- _TEXT EXCERPT_:

Here `col1`, `col2`, and so on are column names and `my_table` is a table name. You can select all columns with an asterisk  `*`.

SQL is not case-sensitive and ignores whitespace, but the convention is to write SQL keywords in uppercase and column/table names in lowercase. A semicolon `;` marks the end of a SQL query, but this is optional for many tools.

In [15]:
pd.read_sql("SELECT * FROM sqlite_master;", db)

Unnamed: 0,type,name,tbl_name,rootpage,sql
0,table,Suppliers,Suppliers,2,CREATE TABLE Suppliers (\n SupplierID integer...
1,table,Parts,Parts,3,"CREATE TABLE Parts (\n PartID integer,\n Par..."
2,table,SupplierParts,SupplierParts,4,CREATE TABLE SupplierParts (\n PartID integer...
3,index,sqlite_autoindex_SupplierParts_1,SupplierParts,5,


In [20]:
pd.read_sql("SELECT name, type FROM sqlite_master;", db)

Unnamed: 0,name,type
0,Suppliers,table
1,Parts,table
2,SupplierParts,table
3,sqlite_autoindex_SupplierParts_1,index


In [19]:
pd.read_sql("SELECT * FROM parts;", db)

- _OBJECTIVES_:
a) According to the SQL excerpt above, what marks the end of a SQL query?
b) Carry on the SQL tutorial excerpt above from its final line.

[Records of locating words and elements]
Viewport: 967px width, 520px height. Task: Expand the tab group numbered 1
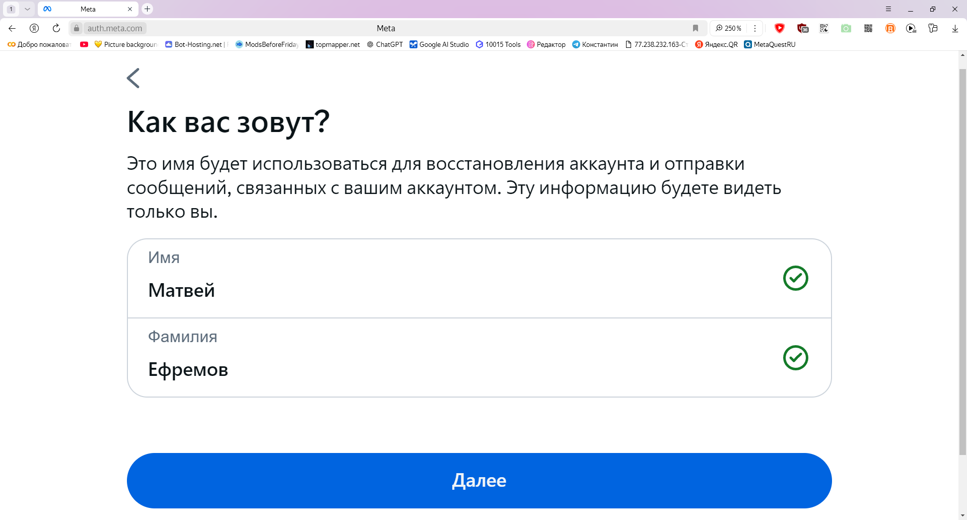11,9
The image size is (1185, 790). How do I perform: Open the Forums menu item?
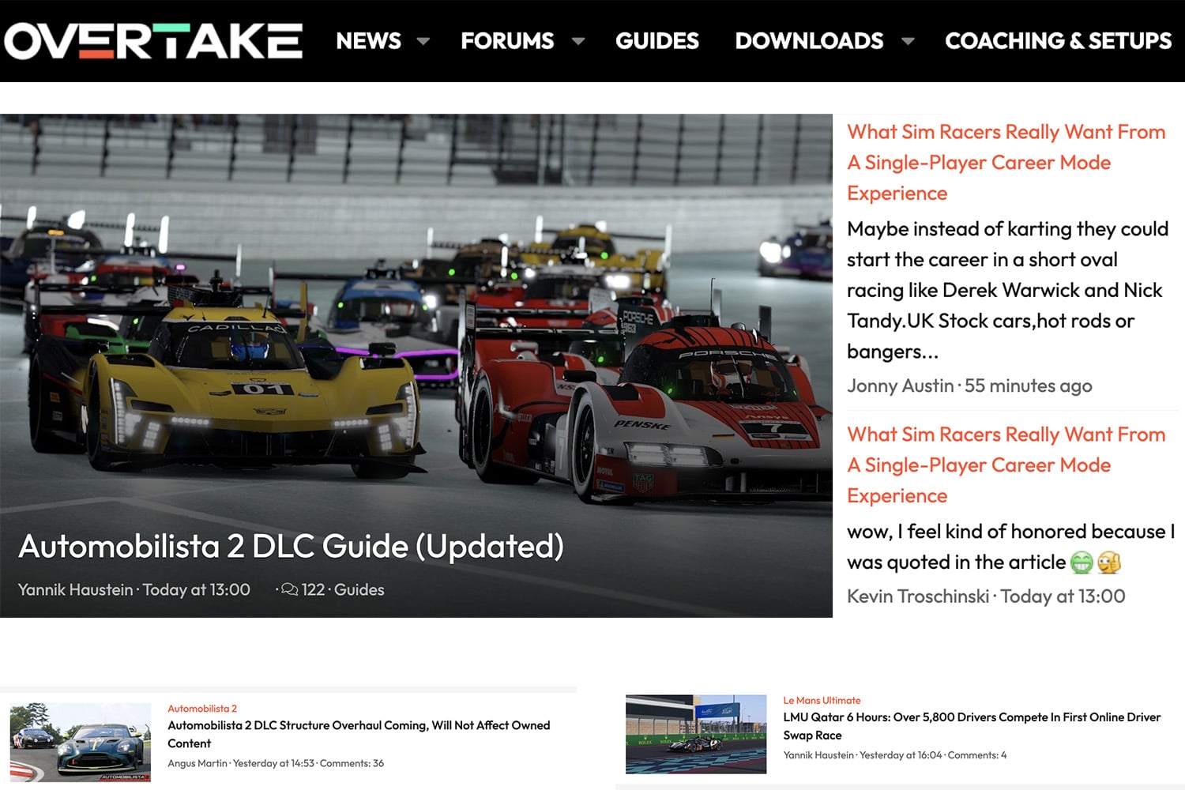click(507, 41)
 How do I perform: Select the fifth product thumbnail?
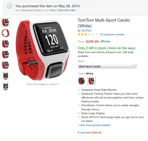[6, 65]
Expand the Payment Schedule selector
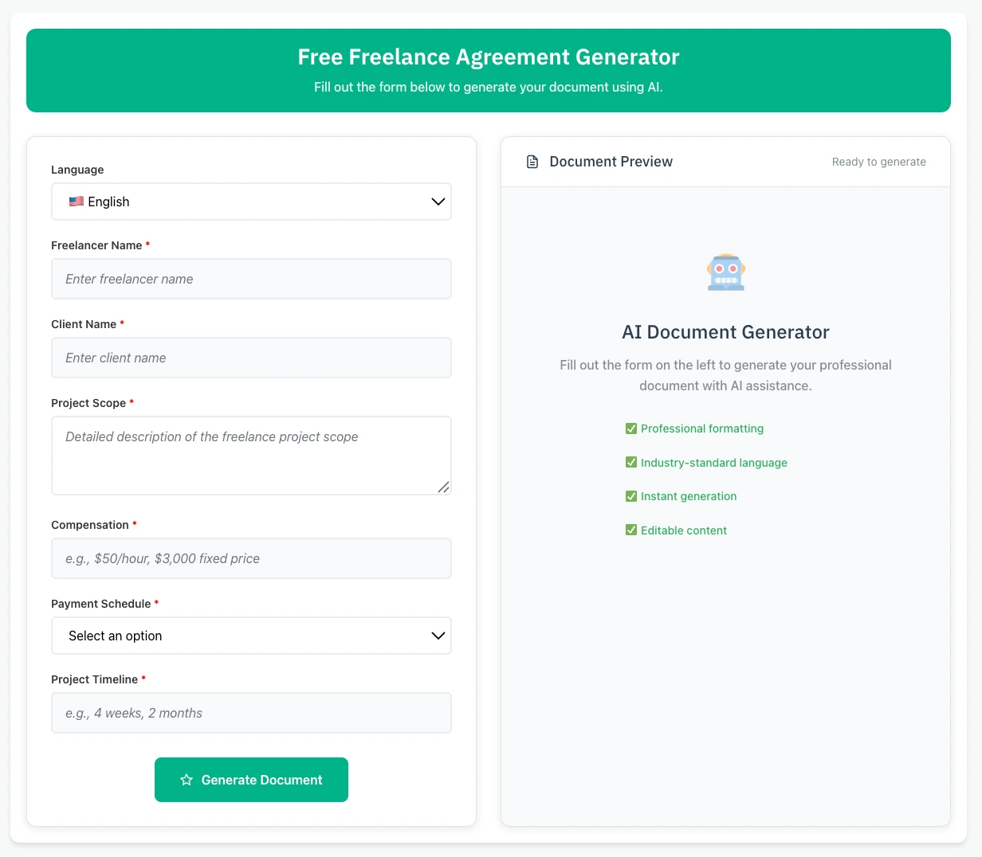Screen dimensions: 982x857 (x=251, y=636)
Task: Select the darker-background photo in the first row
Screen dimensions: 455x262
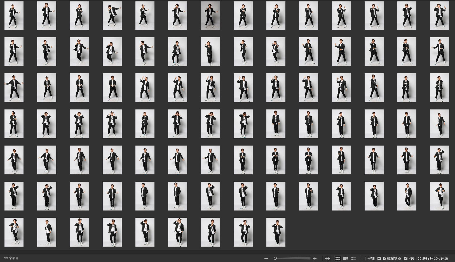Action: 210,16
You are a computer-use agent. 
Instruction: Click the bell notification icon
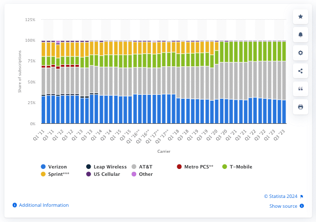[x=300, y=35]
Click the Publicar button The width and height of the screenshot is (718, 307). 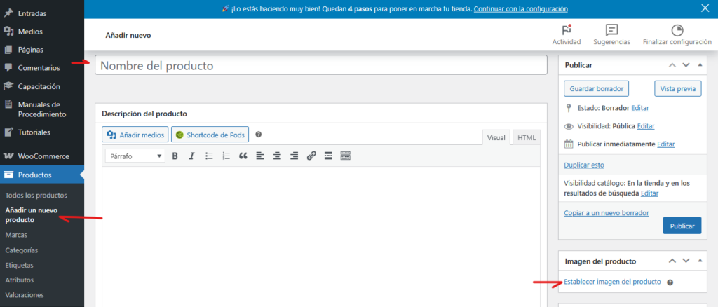[682, 225]
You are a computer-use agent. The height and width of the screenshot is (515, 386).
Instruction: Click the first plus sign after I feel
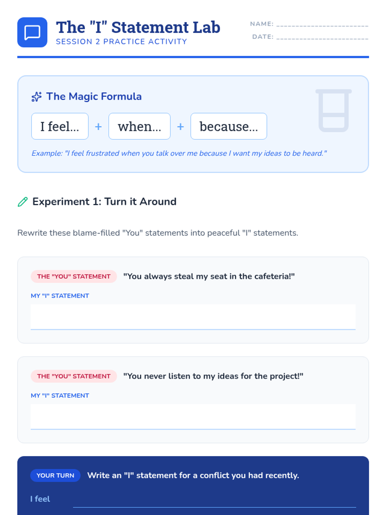coord(98,126)
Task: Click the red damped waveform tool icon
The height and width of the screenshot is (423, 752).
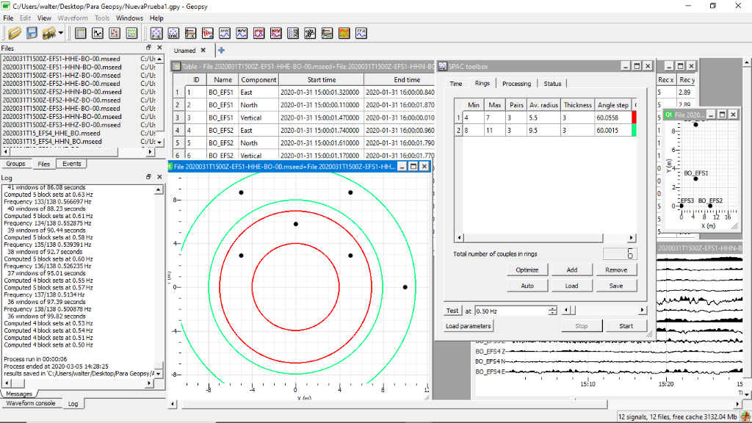Action: (208, 33)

- _ANSWERS FOR THE TASKS_:
a) A semicolon (`;`) marks the end of a SQL query, though many tools treat it as optional.

b)
Unnamed: 0,PartID,PartName,Color,Weight,City
0,1,Nut,Red,12.0,London
1,2,Bolt,Green,17.0,Paris
2,3,Screw,Blue,17.0,Oslo
3,4,Screw,Red,14.0,London
4,5,Cam,Blue,12.0,Paris
5,6,Cog,Red,19.0,London


### `LIMIT`

The `SELECT` command can be extended with many other keywords.

The first of these is `LIMIT`, which limits the number of rows returned. `LIMIT` is the SQL equivalent of Pandas' `.head()` method.

In [22]:
pd.read_sql("SELECT * FROM supplierparts LIMIT 3;", db)

Unnamed: 0,PartID,SupplierID,Qty
0,1,1,300
1,1,2,200
2,1,3,400


### `DISTINCT`

The `DISTINCT` keyword limits rows to distinct results. `DISTINCT` is the SQL equivalent of Pandas' `.drop_duplicates()` method.

Keep in mind that `DISTINCT` applies to all of the selected columns, not just one column.

In [26]:
pd.read_sql("SELECT color, city FROM parts;", db)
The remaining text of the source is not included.